#### Tasks to carry out:
A: In the financial statement notes, over what period are deferred system sales costs recognized?
B: Decide whether each statement agrees with the financial statement notes: (i) rental revenues are billed monthly on a per-game per-day basis; (ii) interest on financed contracts is recorded as it accrues; (iii) the Company held an obsolescence reserve at March 31, 2015. For each, answer yes or no and quote the words from the notes that decide it.
C: Reproduce everything in the financial statement notes from "Service revenue is recognized" down to "pre-determined residual value.", without changing any words.

#### Document segment:
** START **

Service revenue is recognized after the services are performed and collection of the resulting receivable is reasonably assured. The VSOE for service revenue is established based upon the price determined by management having the relative authority when the element is not yet sold separately for the services.

 

Rental revenue

 

The Company may offer customers a rental contract.  Revenues are billed monthly on a per-game per-day basis. There is an option to purchase the system after the rental contract expires at a pre-determined residual value.

 

Deferred System Sales Costs

 

Deferred system sales costs consist of installed system costs incurred on participation-based contracts. These costs are recognized on a straight-line basis over the term of the contract which is generally 18-48 months beginning when revenues are generated. At the end of the contract period, the customer will usually receive title to the system.

 

Accounts Receivable / Allowance for Doubtful Accounts

 

Accounts receivable are recorded at the invoiced amount. Accounts receivable include regular customer receivables and amounts from financed contracts coming due within 12 months. Amounts from financed contracts due beyond 12 months are recorded as "long-term accounts receivable – financed contracts."  Interest is recorded upon receipt to other income on the statements of operations. An allowance for doubtful accounts is recorded when the Company believes the amounts may not be collected. Management believes that receivables, net of the allowance for doubtful accounts, are fully collectible. While the ultimate result may differ, management believes that any write-off not allowed for will not have a material impact on the Company's financial position.

 

Major Customers

 

The following table summarizes major customer information for the three months ended March 31, 2015 and 2014:

 

   For the Three Months Ended March 31 
   2015   2014 
   % Sales   % AR   % Sales   % AR 
A   51.6%   21.3%   9.6%   3.7%
B   1.8%   11.5%   15.9%   11.3%
C   6.6%   0.2%   10.4%   0.8%
D   4.1%   13.9%   5.9%   16.0%
All Others   35.9%   53.1%   58.2%   68.2%
Total   100.0%   100.0%   100.0%   100.0%

 

8
 

 

Inventory

 

Inventory, consisting of finished goods, is stated at the lower of cost or market. The average cost method, which approximates the first in, first out method, is used to value inventory. Inventory is reviewed annually for the lower of cost or market and obsolescence. Any material cost found to be above market value or considered obsolete is written down accordingly. The inventory value as of March 31, 2015 was $794,092, which included work-in-process of $206,943. The Company had no obsolescence reserve at March 31, 2015 and December 31, 2014.

 

Research and Development

 

The Company expenses all costs related to research and development as incurred. Research and development expense was $11,282 and $6,996 for the three months ended March 31, 2015 and 2014, respectively. Research and development expenses are included in selling, general and administrative expenses on the statements of operations.

** END **

#### Dataset excerpt:
** START **

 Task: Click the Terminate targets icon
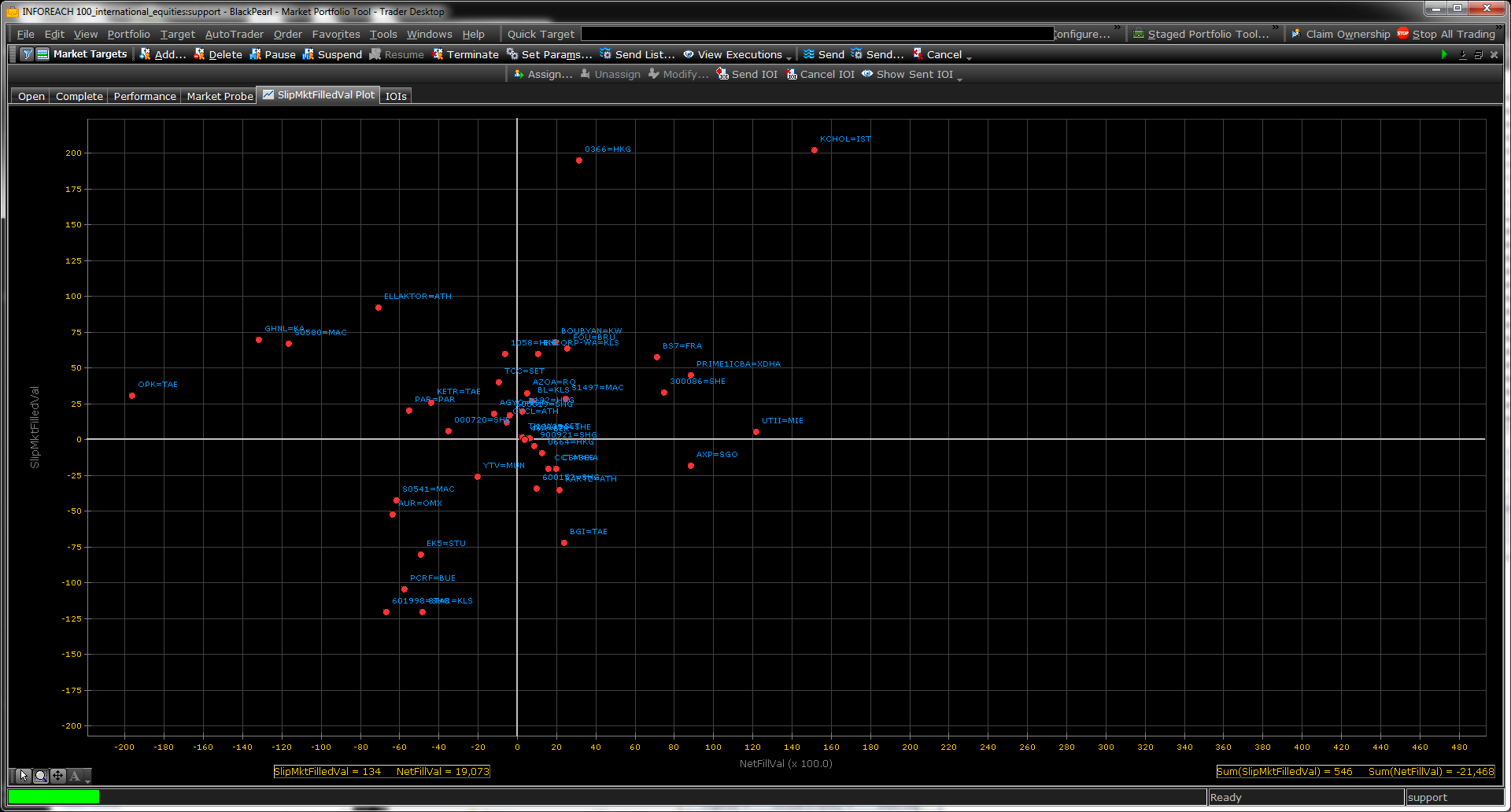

** END **

#### The responses:
A: They are recognized on a straight-line basis over the term of the contract, which is generally 18-48 months, beginning when revenues are generated.

B:
(i) Yes: "Revenues are billed monthly on a per-game per-day basis."
(ii) No: "Interest is recorded upon receipt to other income on the statements of operations."
(iii) No: "The Company had no obsolescence reserve at March 31, 2015 and December 31, 2014."

C:
Service revenue is recognized after the services are performed and collection of the resulting receivable is reasonably assured. The VSOE for service revenue is established based upon the price determined by management having the relative authority when the element is not yet sold separately for the services.

 

Rental revenue

 

The Company may offer customers a rental contract.  Revenues are billed monthly on a per-game per-day basis. There is an option to purchase the system after the rental contract expires at a pre-determined residual value.